By leaving plenty of room for 'x' qualities.


HELPFUL HINTS:
Always be around. Come or go to everything. Always go to classes.
Read everything you can get your hands on. Look at movies carefully and often.
Save everything. It may come in handy later.

Wednesday, July 16, 2008

but he's a robot!

The last time I was in los angeles, I fell for a robot. He approached me after a show and complimented my performance, in his deliriously objective monotone. The robot wore a bowtie and was significantly taller than me, and I gazed into his streamlined face and thanked him.

A few of my friends know that I now like to think about the Robot and write to him and, when I have downtime in the afternoon, have gentle daydreams about us doing things like going and buying fruit in a nice supermarket, as opposed to an outdoor market because I hate how warm fruit gets at outdoor markets. When I read his letters, my brain quietly undulates in ways it hasn't for months, if not years. It's an unassuming sort of rippling, like placid noiseless finger-length wave rolls on a pond, maybe from a bug jumping in the water. I maintain my identity and do not jump on planes and meet the Robot in the airport where he could pick me up in his extension of his body that would fold out for me like a motorcycle sidekick sidecar deal. I just write back.

Beyond all this, I'm writing. Every day. I am getting to know stories intimately, seeing them as possible from all angles, being an architect and a massage therapist and a best friend and an intellectual stimulant with stories, breaking a story's heart, learning what the Robot mentioned when he said in what I picture a very solemn voice:

"Every culture in the history of man has thought it important to tell stories, and ours has effectively rebuilt cities to this end [i.e. universal films backlot]...there is an inherent, evolutionarily important need to document and satirize life...there are guidelines to story telling, and that by looking at life with those in mind, everything is easier to cope with."

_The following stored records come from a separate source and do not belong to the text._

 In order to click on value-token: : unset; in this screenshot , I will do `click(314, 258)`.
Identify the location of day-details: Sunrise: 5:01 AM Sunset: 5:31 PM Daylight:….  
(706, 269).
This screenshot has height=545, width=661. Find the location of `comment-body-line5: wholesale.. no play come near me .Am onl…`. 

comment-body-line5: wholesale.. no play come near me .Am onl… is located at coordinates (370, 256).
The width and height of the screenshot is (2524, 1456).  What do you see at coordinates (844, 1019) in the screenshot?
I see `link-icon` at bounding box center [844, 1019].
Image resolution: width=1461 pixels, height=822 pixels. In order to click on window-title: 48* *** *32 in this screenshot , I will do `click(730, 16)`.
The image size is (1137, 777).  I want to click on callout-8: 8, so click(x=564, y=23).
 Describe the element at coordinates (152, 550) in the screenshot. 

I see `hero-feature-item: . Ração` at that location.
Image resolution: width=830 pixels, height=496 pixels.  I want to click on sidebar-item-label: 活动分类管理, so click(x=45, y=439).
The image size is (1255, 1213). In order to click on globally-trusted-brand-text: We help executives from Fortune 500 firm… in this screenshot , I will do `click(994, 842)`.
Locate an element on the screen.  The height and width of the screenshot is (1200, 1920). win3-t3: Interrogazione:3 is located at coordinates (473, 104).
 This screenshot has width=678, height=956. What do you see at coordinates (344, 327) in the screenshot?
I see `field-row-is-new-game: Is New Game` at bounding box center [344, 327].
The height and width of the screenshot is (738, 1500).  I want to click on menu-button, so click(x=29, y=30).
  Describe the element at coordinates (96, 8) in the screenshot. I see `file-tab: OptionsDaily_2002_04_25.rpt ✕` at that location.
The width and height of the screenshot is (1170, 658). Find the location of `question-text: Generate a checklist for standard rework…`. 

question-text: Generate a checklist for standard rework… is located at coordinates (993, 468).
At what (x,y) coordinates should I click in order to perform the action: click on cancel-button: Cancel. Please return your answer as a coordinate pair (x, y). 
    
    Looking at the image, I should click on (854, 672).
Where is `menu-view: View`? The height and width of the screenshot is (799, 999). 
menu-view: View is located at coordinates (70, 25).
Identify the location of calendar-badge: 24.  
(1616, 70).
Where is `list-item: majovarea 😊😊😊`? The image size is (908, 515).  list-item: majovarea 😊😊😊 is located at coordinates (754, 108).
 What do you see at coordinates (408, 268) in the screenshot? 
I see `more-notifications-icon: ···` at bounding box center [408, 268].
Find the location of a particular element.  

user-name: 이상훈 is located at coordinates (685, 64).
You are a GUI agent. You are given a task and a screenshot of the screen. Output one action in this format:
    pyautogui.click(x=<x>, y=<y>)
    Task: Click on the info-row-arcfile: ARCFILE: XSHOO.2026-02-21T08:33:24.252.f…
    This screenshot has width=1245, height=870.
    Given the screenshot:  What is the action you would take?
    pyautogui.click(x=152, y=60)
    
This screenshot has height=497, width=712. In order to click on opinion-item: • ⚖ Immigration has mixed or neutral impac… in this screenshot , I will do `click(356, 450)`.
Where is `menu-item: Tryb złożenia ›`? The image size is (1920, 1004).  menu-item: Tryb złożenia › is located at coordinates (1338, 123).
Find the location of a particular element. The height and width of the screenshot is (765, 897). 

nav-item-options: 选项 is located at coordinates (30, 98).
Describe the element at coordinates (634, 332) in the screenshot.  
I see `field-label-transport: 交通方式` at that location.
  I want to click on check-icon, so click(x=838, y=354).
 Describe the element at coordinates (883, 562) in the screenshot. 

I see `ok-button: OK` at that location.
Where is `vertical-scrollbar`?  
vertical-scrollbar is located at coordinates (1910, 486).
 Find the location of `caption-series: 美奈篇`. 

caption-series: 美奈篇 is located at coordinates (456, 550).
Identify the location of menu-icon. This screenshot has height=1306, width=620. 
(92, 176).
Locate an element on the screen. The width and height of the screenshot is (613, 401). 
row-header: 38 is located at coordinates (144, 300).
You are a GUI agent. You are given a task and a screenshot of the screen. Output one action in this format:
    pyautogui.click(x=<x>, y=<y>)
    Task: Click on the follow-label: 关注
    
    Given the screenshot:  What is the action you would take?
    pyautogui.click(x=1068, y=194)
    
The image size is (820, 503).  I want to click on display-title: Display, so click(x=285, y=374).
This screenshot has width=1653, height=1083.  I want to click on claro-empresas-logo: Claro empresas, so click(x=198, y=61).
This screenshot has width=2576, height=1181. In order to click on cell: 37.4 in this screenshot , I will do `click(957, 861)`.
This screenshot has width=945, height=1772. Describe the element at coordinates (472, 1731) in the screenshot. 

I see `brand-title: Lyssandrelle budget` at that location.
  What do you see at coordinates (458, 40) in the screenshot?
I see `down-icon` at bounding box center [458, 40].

The point of this story that I tell you, and say to terrify you and tell me to turn back and the killer is right behind that door, is to break it down and look at you so truthfully when I say it: I am very slightly emotionally invested, about the same rate of emotional investment as I might have to a really good apple that I know is in the refrigerator and I'm driving home and can't wait for it to split open in my mouth. Can't quite say it. Yes I can. I'm excited for that robot apple. and aspire to perhaps hold up residency in kind, be my own apple in the center of his robotic eye.